3D Map of Patton Seamount

This 3-dimensional rendition of a bathymetric map shows Patton Seamount (looking north), a Gulf of Alaska seamount visited in 1999, and two smaller seamounts in the foreground. Deep areas are blue and shallow areas are red. Click image for larger view.


Volcanic History of Seamounts in the Gulf of Alaska

Randy Keller, Assistant Professor
Oregon State University

A glance at a map of the seafloor of the Gulf of Alaska reveals hundreds of underwater mountains, or seamounts. The largest of these are more than 3000 m (9900 ft) tall, and act as islands of abundant marine life in the sparsely inhabited abyssal depths. Many of the seamounts occur in long chains that extend southeast from the Gulf of Alaska down toward the western coast of the U.S. and Canada. Where the age of formation of these seamounts is known, they generally are older toward the northwest and younger toward the southeast. It turns out that there is a single logical explanation for why these seamounts occur in long chains and why they get younger toward the southeast: They formed as the Pacific Plate moved over a group of “hotspots” that are now off the coast of Oregon, Washington, and British Columbia.

A hotspot is a point of frequent volcanic activity that persists over millions of years. They appear to remain at fixed locations on the earth, while the tectonic plates on the surface move over them.

Hotspot and Plate conveyer belt graphic

This series of plate tectonic "snapshots" from 30 million years ago, 7 million years ago, and today, shows how volcanic activity at a stationary hotspot can create a trail of volcanic seamounts as a tectonic plate passes over the hotspot. Murray seamount formed 27-30 million years ago, whereas Warwick seamount formed about 7 million years ago. Click image for larger view.


So as the Pacific Plate moves toward the northwest it acts as a conveyor belt and carries the seamounts with it (see illustration). As one seamount is carried away from the hotspot another forms in its place, so the older the seamounts are, the farther they have been carried by the plate. Over millions of years this process results in the long seamount chains we see today in the Gulf of Alaska, with the oldest seamounts at the northwest ends of these chains and the youngest at the southeast ends.

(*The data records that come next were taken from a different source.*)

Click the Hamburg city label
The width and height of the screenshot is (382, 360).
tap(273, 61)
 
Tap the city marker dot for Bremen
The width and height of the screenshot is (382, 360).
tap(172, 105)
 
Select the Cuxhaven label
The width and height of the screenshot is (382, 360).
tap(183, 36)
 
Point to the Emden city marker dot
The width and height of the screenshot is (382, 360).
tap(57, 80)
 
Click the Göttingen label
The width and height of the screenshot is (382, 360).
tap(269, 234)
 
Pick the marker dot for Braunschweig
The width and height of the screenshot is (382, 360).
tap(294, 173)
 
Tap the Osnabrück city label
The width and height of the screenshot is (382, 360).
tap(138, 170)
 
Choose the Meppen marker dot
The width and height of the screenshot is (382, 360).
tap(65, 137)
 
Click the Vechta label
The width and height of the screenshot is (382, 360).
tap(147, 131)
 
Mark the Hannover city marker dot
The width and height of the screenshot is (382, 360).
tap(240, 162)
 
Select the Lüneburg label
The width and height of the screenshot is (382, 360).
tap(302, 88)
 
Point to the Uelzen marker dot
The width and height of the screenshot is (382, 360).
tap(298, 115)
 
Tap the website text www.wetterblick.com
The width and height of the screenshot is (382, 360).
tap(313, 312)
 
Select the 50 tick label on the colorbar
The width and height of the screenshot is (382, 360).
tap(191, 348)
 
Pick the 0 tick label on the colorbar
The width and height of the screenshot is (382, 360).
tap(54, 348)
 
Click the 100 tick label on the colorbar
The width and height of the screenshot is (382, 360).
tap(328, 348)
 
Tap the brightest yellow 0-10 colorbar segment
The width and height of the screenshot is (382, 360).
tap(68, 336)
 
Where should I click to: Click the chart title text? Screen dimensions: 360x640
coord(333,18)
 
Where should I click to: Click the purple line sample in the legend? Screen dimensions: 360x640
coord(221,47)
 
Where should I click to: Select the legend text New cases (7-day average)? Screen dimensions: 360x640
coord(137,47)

A seamount might stay volcanically active for 2 or 3 million years while it is above a hotspot: lava streams out of it summit and down its flanks, building up a volcanic mountain much as is happening today on the island of Hawaii. But as it is carried away by the moving plate its volcanic activity begins to wane and eventually goes quiet, only to be replaced by volcanic activity at a new seamount being born on the ocean floor that has moved on top of the hotspot. This is occurring today in Hawaii (another example of a hotspot) as volcanic activity on the island of Hawaii is slowly being replaced by activity on nearby Loihi seamount. Learn more about the formation of the Hawaiian Islands.

The most obvious and complete example of a seamount trail in the Gulf of Alaska is the one created by the Cobb hotspot. This "trail" of hotspot activity extends from the presently active Axial Seamount, now above the Cobb hotspot, all the way to the northern Gulf of Alaska just south of Kodiak Island. We will study several of the seamounts in this trail: Warwick Seamount formed about 7 million years ago; Murray Seamount formed about 27 million years ago, and Marchand and Chirikof seamounts formed about 30-35 million years ago. We will be studying the volcanic rocks at these seamounts to determine how volcanic activity at the Cobb hotspot varied over the course of millions of years. We will then be able to compare these ancient volcanoes to the presently active Axial Seamount, which has been intensively studied, and is now being closely monitored by NOAA's seafloor observatory, NeMO.

Seafloor at Patton Seamount

This image of the seafloor on Patton Seamount in the Gulf of Alaska shows the type of rocks we expect to find. Most of the rocks are fist- to head-sized chunks of basalt (a black volcanic rock). Click image for larger view.


How We Study Seamount Geology

The research ship Atlantis carries the Alvin submersible, which we will use for our geological sampling program. Very little is known about the shape of the Gulf of Alaska seamounts, and we need to find good rock outcrops to sample, so our first step is to create a map of a seamount so we will know where to go. We will make a map of each seamount using the SeaBeam swath bathymetry system on the Atlantis. Swath bathymetry systems are able to measure the depth of the seafloor over a wide area at one time, rather than just one point at a time like a typical depth finder. So we will be able to cover the entire seamount in less than day of survey time. When we are done we will have a detailed map of the cliffs, spires, and flat areas of the seamount, and can select interesting-looking areas to explore and sample with the Alvin submersible. See the bathymetry map figure for an example of a SeaBeam map we made of a Gulf of Alaska seamount in 1999. The seafloor image in the final figure shows the kind of rocks we will be sampling.